Your submission should include:

* The **updated SQLite+FAISS index** (or code to build it) that contains the document chunks, embeddings, and metadata.
* The **hybrid retrieval pipeline code**, including FAISS search, FTS/BM25 search, and the score-merging logic.
* An **evaluation notebook** (e.g. Jupyter) showing at least 10 example queries and reporting metrics (e.g. recall or hit rate @3) for vector-only, keyword-only, and hybrid search.
* A **FastAPI endpoint** implementation (`/hybrid_search`) that returns the hybrid top-3 results for a given query (as JSON).

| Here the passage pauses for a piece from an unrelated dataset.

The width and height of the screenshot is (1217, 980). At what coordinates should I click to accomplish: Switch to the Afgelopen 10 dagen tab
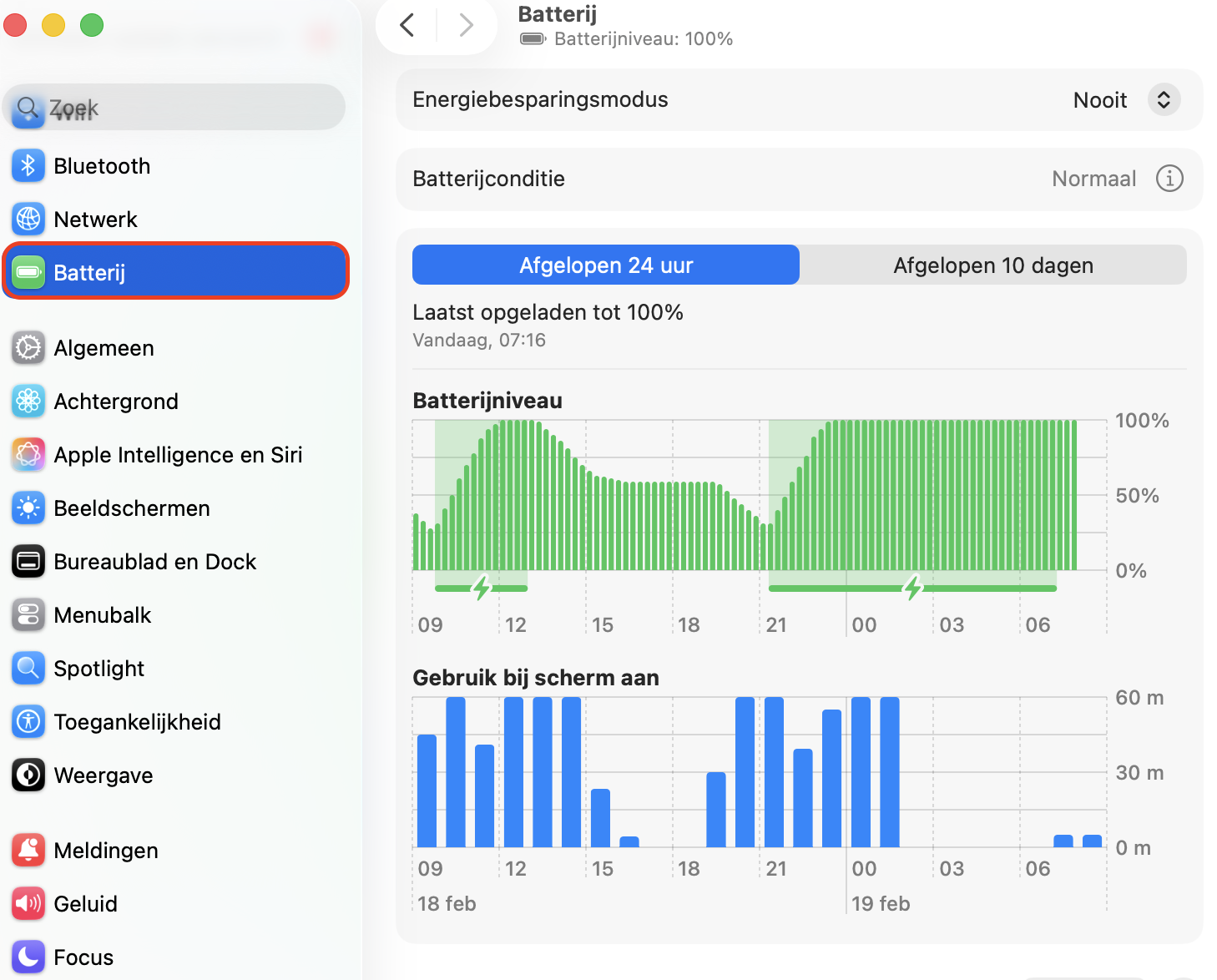pos(993,265)
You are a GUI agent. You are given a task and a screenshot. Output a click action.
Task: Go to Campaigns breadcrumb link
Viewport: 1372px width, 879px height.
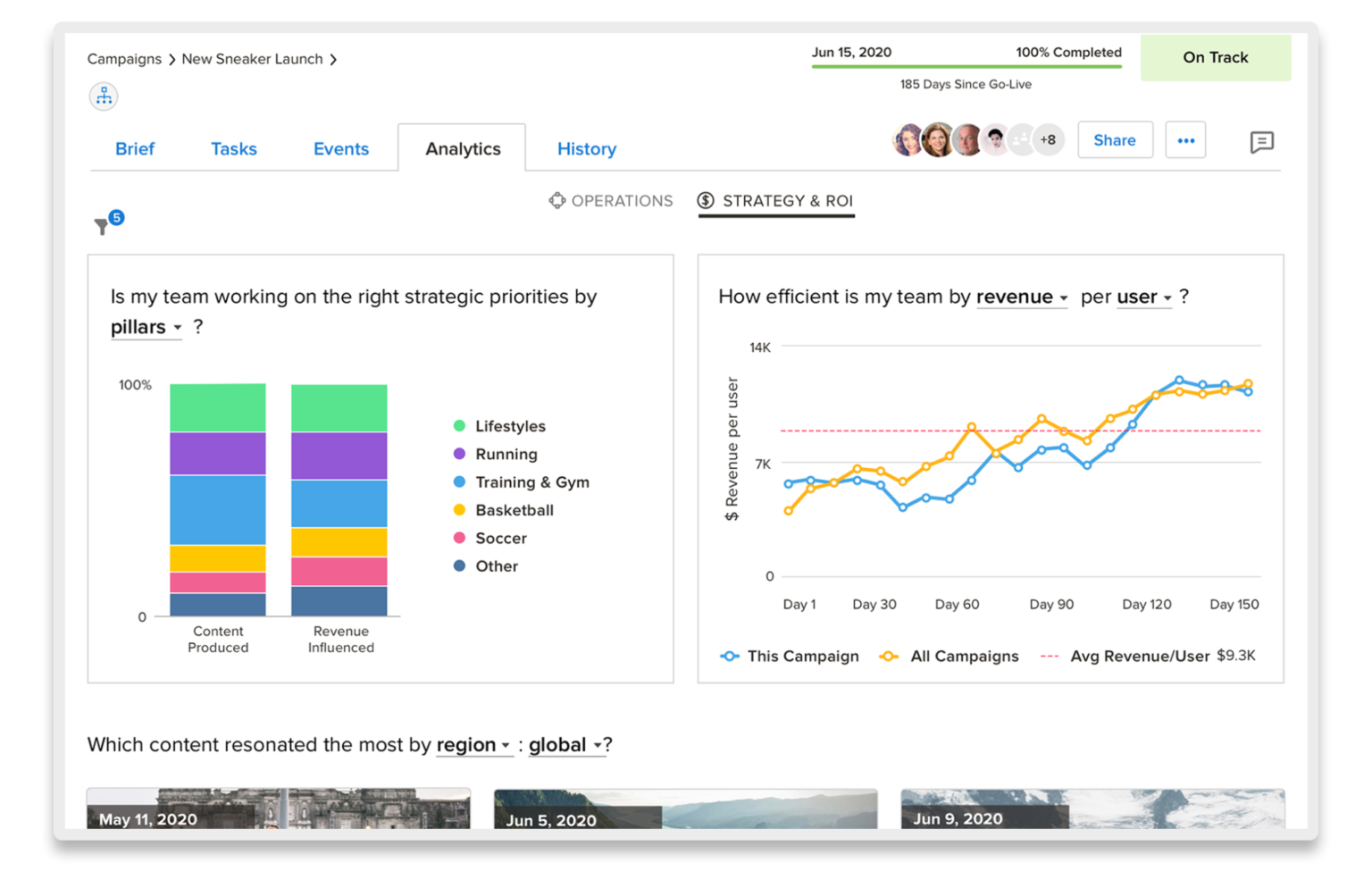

Include comments in your code to explain each step. Your evaluation should show whether the hybrid method improves over using vectors or keywords alone.


**References:** This assignment is based on standard practices for hybrid search using FAISS and SQLite FTS5. Reciprocal rank fusion and other fusion methods are known techniques in information retrieval. For more background on hit rate metrics, see analytics tutorials on search evaluation.